#### PASSAGE FOR REVIEW
Now that neurobiology has started to explore the neural correlates of subjective mental states such empathy, love, desire, beauty, reward and much else besides, the hate word “reductionism” is being used to stigmatize and call into question the efforts of neurobiologists in this direction. Our detractors insist on the “holism” of subjective experiences, and some at least seem desperate to find a source other than the brain for these experiences.
Clearly, this kind of research touches a raw nerve among them. Their motives are probably varied, but these motives do not interest me much. What is interesting to consider is the extent to which an unquestioning adherence to holism can impede research and a better understanding of how the brain functions. The visual brain provides an excellent example.
Salomon Henschen (Sweden) was the first to chart the location and extent of the primary visual receiving centre in the brain, followed by Tatsuji Inouye (Japan) and Gordon Holmes (England) who charted it in greater detail, the former in the aftermath of the Russo-Japanese War and the latter in the aftermath of the First World War. Both Henschen and Holmes believed that the primary visual centre (now commonly referred to as V1) in the brain was the only brain area for vision and that vision, being experienced in a wholesome way, was a unitary, wholesome, process. In the service of this doctrine, they and many others dismissed, often contemptuously, evidence that may suggest that, however wholesome our experience may be, the brain processes that lead to these experiences are in fact fractionated. Indeed, Gordon Holmes was even blind to his own evidence, which showed (in one patient) that the faculty to perceive visual motion may be selectively spared (I have reviewed this evidence in detail in my book, now sadly out of print, A Vision of the Brain). Indeed, so forceful was their dismissal that the clinical evidence which may have supported another view simply vanished from the literature. One would find it very hard to find any reference to it in the papers on the visual brain published between 1918 and 1970.
########
#### INPUT DATA
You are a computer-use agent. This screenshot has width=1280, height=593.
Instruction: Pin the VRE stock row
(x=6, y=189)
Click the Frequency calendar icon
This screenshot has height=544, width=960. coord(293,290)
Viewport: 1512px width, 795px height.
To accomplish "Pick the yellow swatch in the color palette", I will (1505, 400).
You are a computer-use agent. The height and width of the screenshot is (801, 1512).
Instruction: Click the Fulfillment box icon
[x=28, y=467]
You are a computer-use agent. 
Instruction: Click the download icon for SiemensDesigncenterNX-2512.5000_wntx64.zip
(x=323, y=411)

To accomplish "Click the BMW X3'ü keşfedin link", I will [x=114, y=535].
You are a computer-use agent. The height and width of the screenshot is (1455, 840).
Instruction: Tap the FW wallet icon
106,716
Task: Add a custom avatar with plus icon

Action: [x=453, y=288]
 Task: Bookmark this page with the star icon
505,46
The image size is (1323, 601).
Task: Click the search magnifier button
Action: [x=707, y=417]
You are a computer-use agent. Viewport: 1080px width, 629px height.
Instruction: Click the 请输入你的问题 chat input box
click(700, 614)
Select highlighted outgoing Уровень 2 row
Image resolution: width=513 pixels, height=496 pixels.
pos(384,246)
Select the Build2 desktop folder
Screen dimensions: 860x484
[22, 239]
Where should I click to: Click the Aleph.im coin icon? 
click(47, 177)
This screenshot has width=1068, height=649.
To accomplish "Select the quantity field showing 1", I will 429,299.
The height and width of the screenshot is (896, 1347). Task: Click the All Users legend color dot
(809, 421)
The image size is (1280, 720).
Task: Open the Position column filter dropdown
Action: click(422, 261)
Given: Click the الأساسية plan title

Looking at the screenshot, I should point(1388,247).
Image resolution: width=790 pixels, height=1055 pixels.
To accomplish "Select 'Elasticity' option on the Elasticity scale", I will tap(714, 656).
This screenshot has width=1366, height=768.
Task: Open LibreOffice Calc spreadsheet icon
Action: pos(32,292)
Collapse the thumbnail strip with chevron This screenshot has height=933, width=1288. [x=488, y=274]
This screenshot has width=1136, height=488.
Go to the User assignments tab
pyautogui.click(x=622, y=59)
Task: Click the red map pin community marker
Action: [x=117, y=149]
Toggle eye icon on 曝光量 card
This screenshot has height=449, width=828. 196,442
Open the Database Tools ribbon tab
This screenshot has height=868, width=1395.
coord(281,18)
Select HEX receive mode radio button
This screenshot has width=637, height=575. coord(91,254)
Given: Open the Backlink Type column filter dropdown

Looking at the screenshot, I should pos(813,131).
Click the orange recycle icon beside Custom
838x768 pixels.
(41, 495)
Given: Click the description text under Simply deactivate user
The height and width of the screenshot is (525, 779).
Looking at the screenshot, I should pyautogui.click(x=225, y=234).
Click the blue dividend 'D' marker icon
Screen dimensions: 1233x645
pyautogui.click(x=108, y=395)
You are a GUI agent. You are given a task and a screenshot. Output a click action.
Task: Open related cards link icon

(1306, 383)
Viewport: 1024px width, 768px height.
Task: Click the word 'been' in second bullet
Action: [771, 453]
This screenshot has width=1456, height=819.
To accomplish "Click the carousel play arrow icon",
########
EXERCISE REQUIREMENTS: Continue the piece on holism and research into the visual brain from its last sentence. The items are not needed for anything here.

RESULT:
But one of the striking discoveries about vision since 1970 has been that there are many visual areas, each with its own distinctive connections and specialization, of which the areas specialized for visual motion and colour are perhaps the best studied to date. Even perceptually, in very brief time frames, vision is not the wholesome process that many thought it to be. For it turns out that we see colour before we see motion by about 100 ms, an enormously long time in neural terms.
This does not mean that vision is a not a wholesome experience but only that the process leading to that experience are widely distributed in separate areas of the brain. The challenge for neurobiology now is to understand how, in the longer term, that is to say for periods exceeding 100 ms, the brain integrates the results of activities in its separate parts to give us our wholesome experience.
Had we insisted on a holistic approach (as indeed was done for a long time), we would never have undertaken the research that revealed the brain processes that are instrumental in giving us our wholesome visual experience. To stigmatize this research as “reductionist” is silly. The research is simply a step in understanding better the brain process that lead to holistic experiences.